**EXERCISE BRIEF**. Return all lines of the records that contain the word "agent".

**EXTRACTED ENTRIES**.

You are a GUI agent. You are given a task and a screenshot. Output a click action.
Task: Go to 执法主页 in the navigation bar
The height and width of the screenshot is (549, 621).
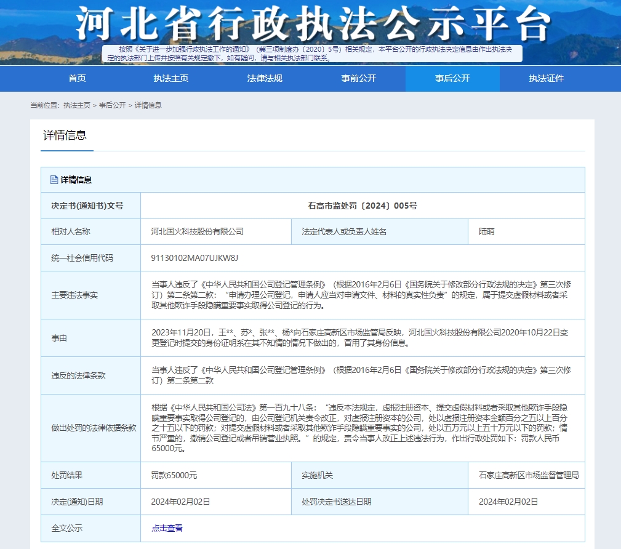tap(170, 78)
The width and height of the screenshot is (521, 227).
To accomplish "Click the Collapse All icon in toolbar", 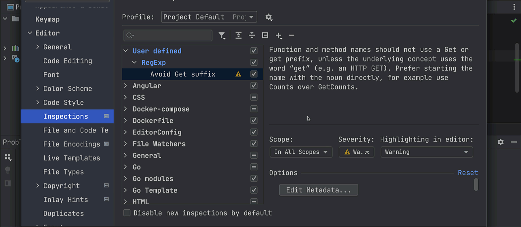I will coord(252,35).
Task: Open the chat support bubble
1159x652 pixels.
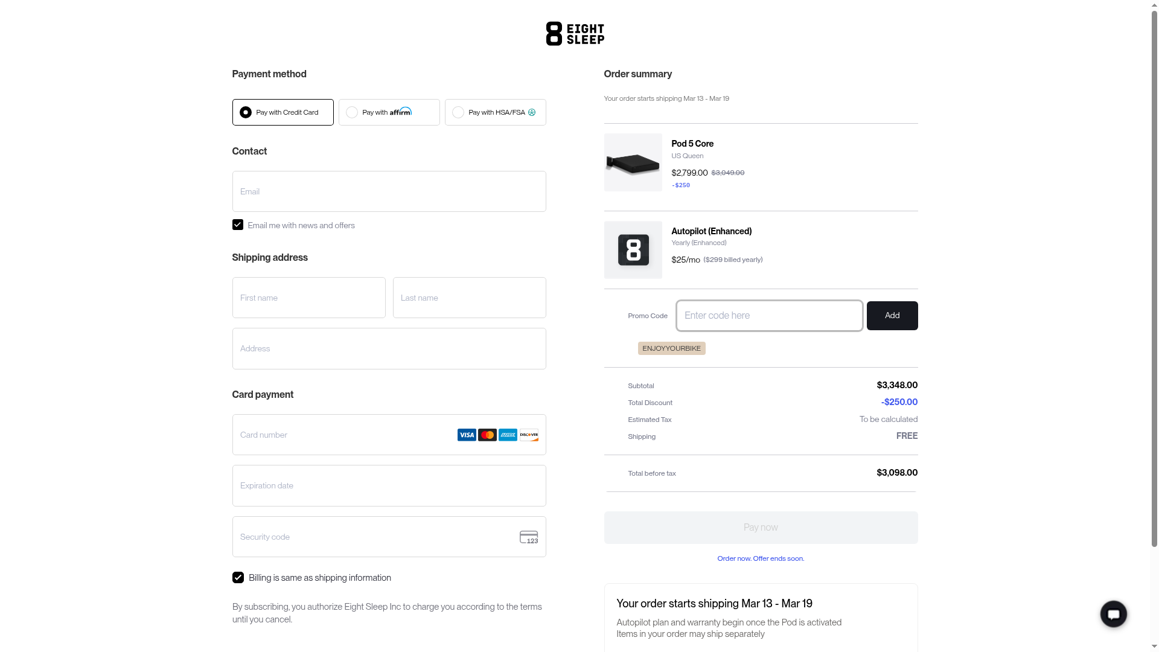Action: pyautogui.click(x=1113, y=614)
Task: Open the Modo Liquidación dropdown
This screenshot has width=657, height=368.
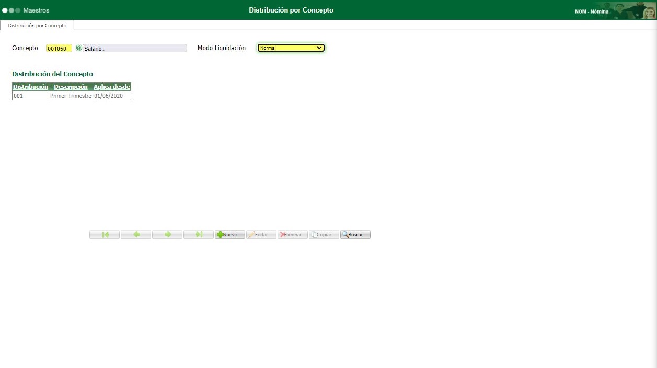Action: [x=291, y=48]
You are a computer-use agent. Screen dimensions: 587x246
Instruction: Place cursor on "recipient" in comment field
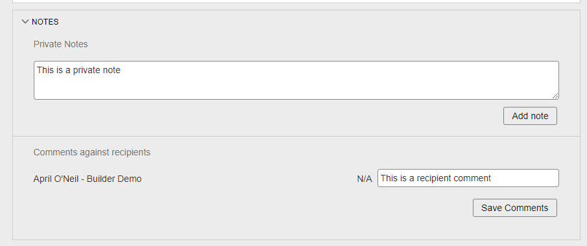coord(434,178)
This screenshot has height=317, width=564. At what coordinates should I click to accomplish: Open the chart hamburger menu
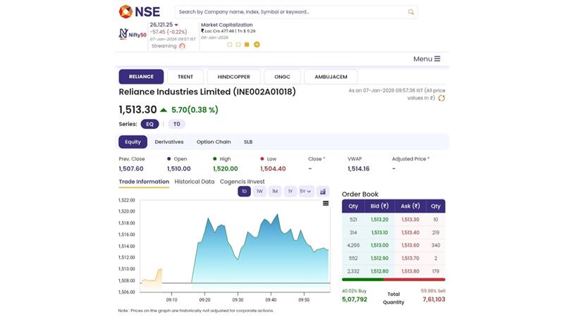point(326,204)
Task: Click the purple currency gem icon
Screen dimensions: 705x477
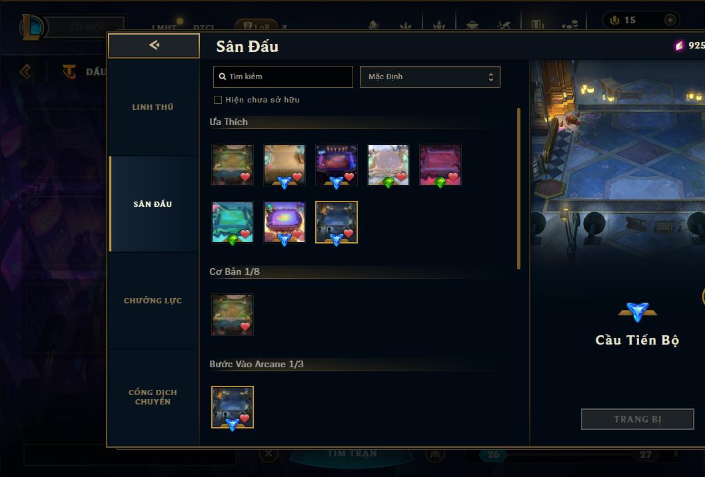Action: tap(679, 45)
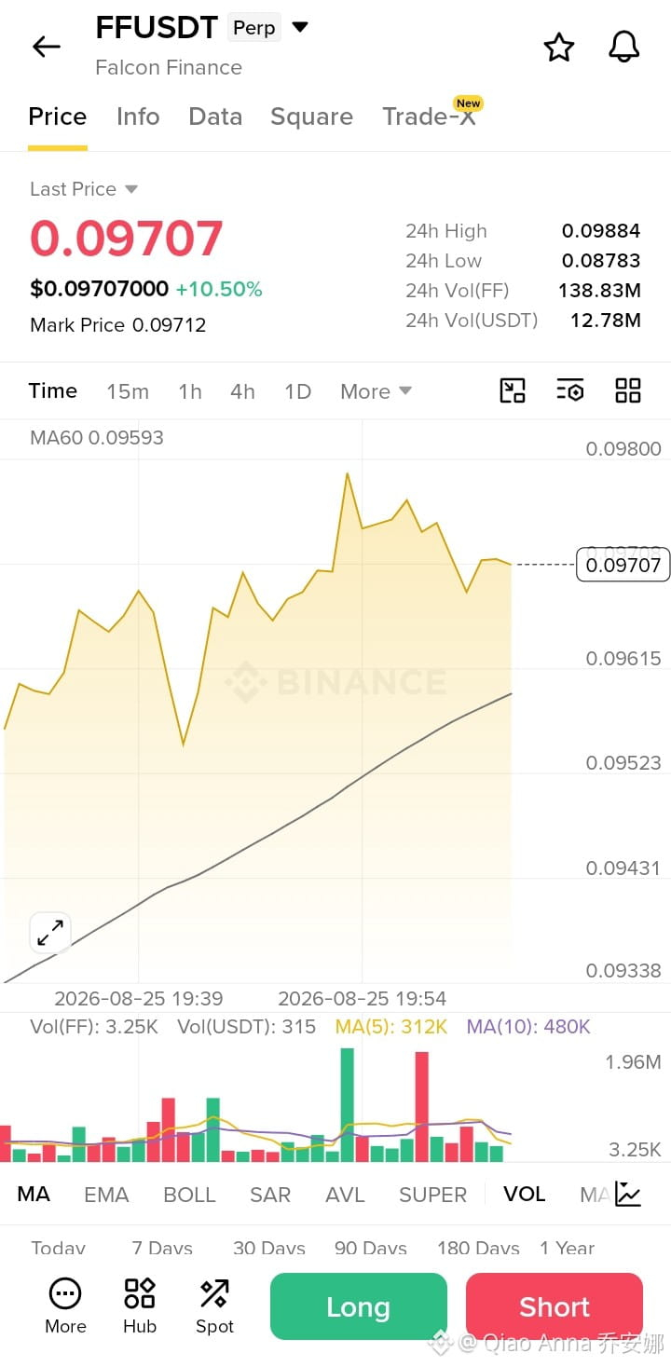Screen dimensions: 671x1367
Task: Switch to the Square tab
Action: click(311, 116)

**ANSWER TO THIS TASK**.
You are a GUI agent. You are given a task and a screenshot. Output a click action.
You are a computer-use agent. Screen dimensions: 587x246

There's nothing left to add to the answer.